What needs to be done: Print the listing exactly as it stands, and skip any pictures in it.

Data to use:
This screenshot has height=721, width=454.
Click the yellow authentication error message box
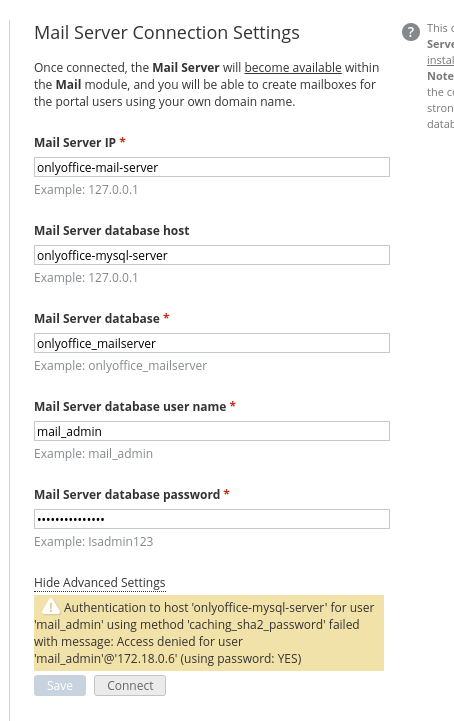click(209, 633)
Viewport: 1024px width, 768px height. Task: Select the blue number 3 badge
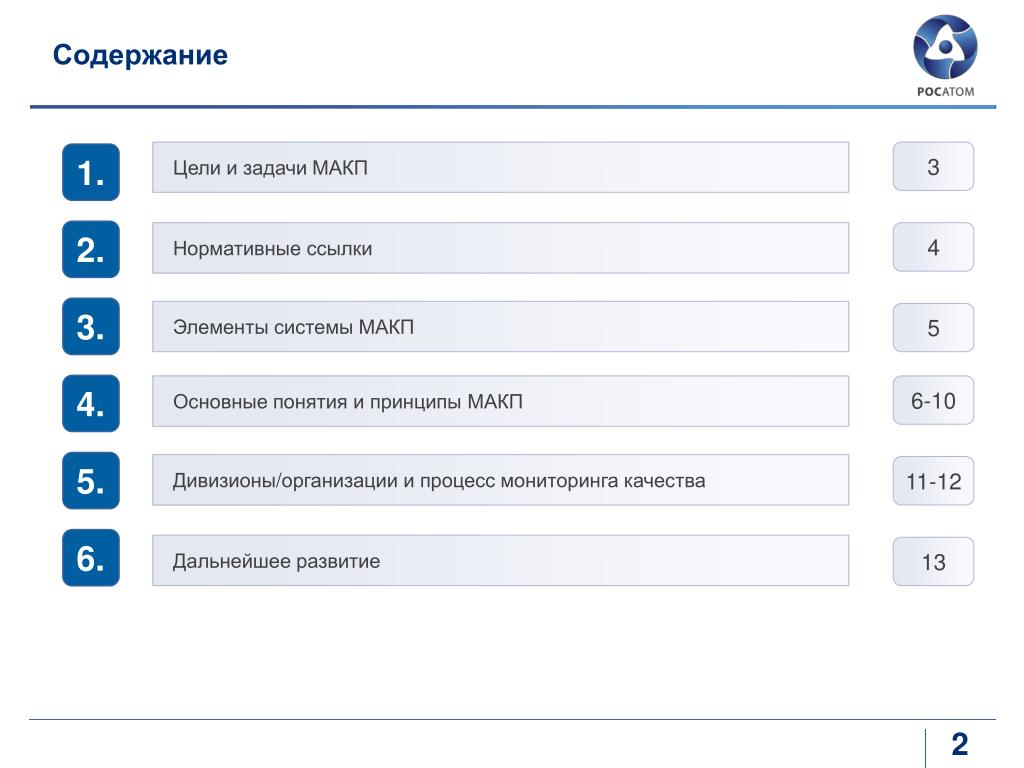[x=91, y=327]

Response:
This screenshot has height=721, width=454.
Click the yellow authentication error message box
click(209, 633)
Viewport: 1024px width, 768px height. Task: Select the blue number 3 badge
[x=91, y=327]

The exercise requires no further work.